* _Problem_:
In the brake troubleshooting guide below, translate this sentence into Spanish: "If you are not replacing the master cylinder, drain and flush the master cylinder and hydraulic line of old fluid."

* _Extract to read_:
Fading Pedal (A falling away of pedal under steady foot pressure)
  • Loose hydraulic connections; ruptured or damaged hoses or lines (causing leakage) – repair or replace faulty part.
  • Worn or damaged master cylinder cups or master cylinder bore – replace unit.
  • Cracked master cylinder castings – replace unit.
Pedal Kick Back
  • Hydraulic valve seats damaged by dirt or fluid contamination flush system with clean, heavy duty brake fluid and replace unit
Pedal Applies By Itself
  • Cracked or broken hub – replace unit.
  • Damaged internal valve – replace unit.
Brakes Too Sensitive
  • Internal push rod not adjusted out to master cylinder piston – adjust screw out until it touches (but does not apply) master cylinder piston.
  • Damaged reaction valve – replace unit
Dragging Brakes (Slow or incomplete release of brakes)
  • Hydraulic system contaminated with dirt causing check valves or pistons to stick. Flush system with clean, heavy duty brake fluid.
  • Faulty check valves in master cylinder – repair or replace cylinder.
  • Swollen cups on master cylinder (by fluid contamination) – flush hydraulic system with alcohol to remove contaminated fluid and replace unit.
  • Kinked, collapsed dented or clogged lines, hoses or connections – repair or replace faulty part.
  • Broken return springs – replace unit.
  • Binding pedal linkage – free up and lubricate.
Hydrovac Pre-Installation Instructions
      . Rebuild or replace the master cylinder.
      • If you are not replacing the master cylinder, drain and flush the master cylinder and hydraulic line of old fluid.
      • Use hydraulic brake fluid only.

* _Supplied information_:
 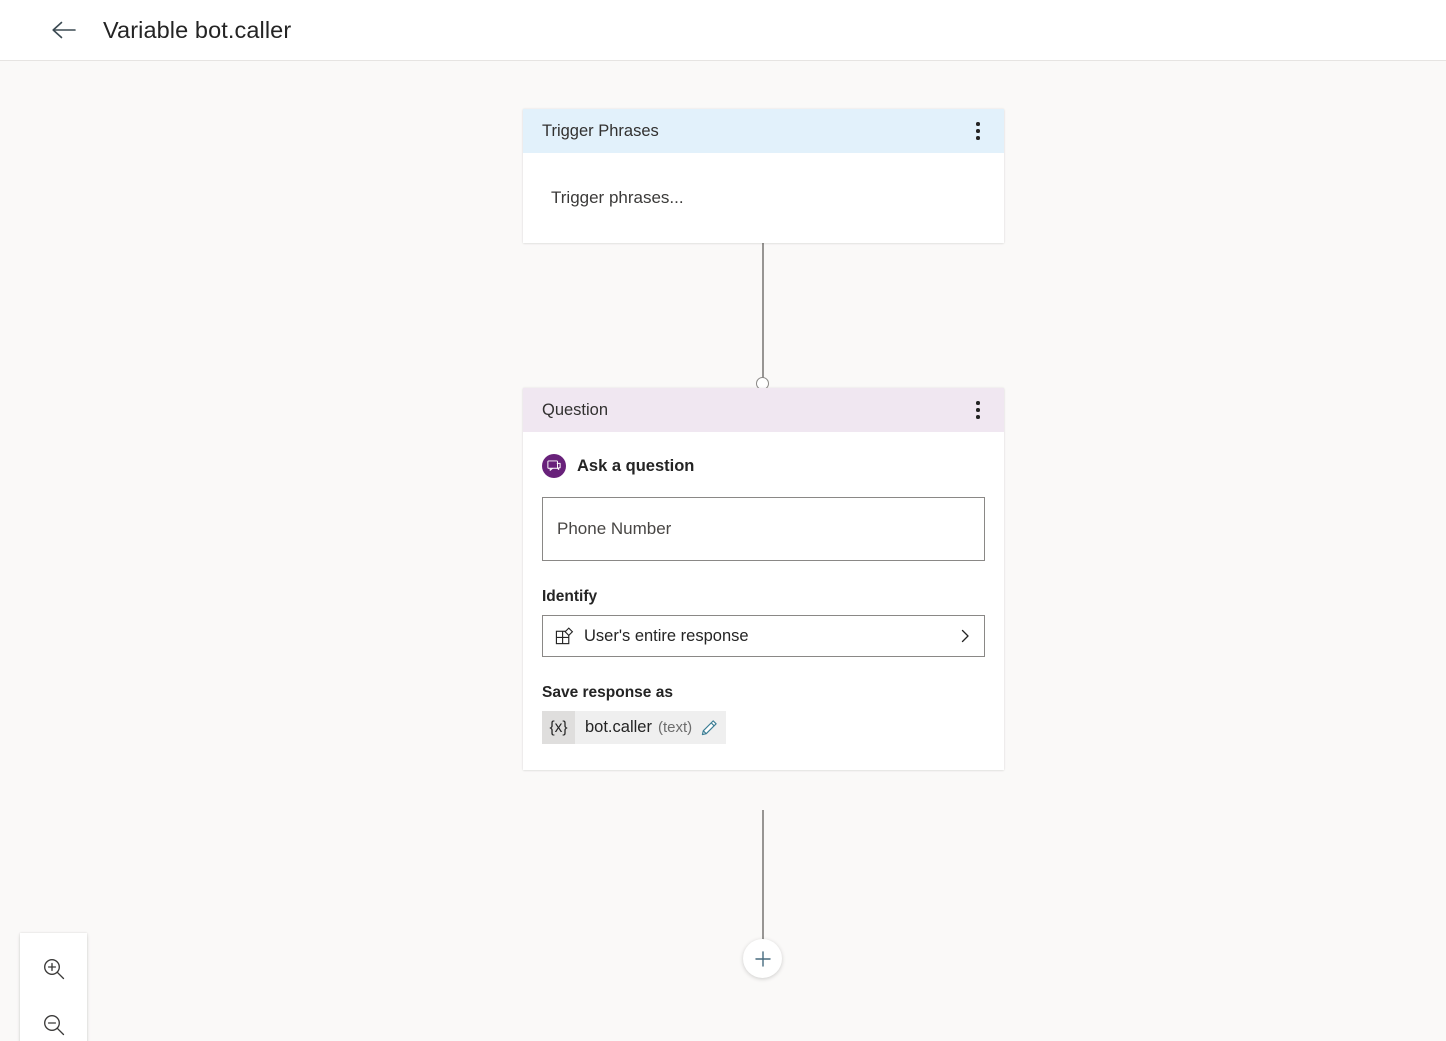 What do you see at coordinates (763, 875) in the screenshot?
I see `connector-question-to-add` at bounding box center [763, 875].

* _Response area_:
Si no va a reemplazar el cilindro maestro, drene y enjuague el cilindro maestro y la línea hidráulica para eliminar el líquido viejo.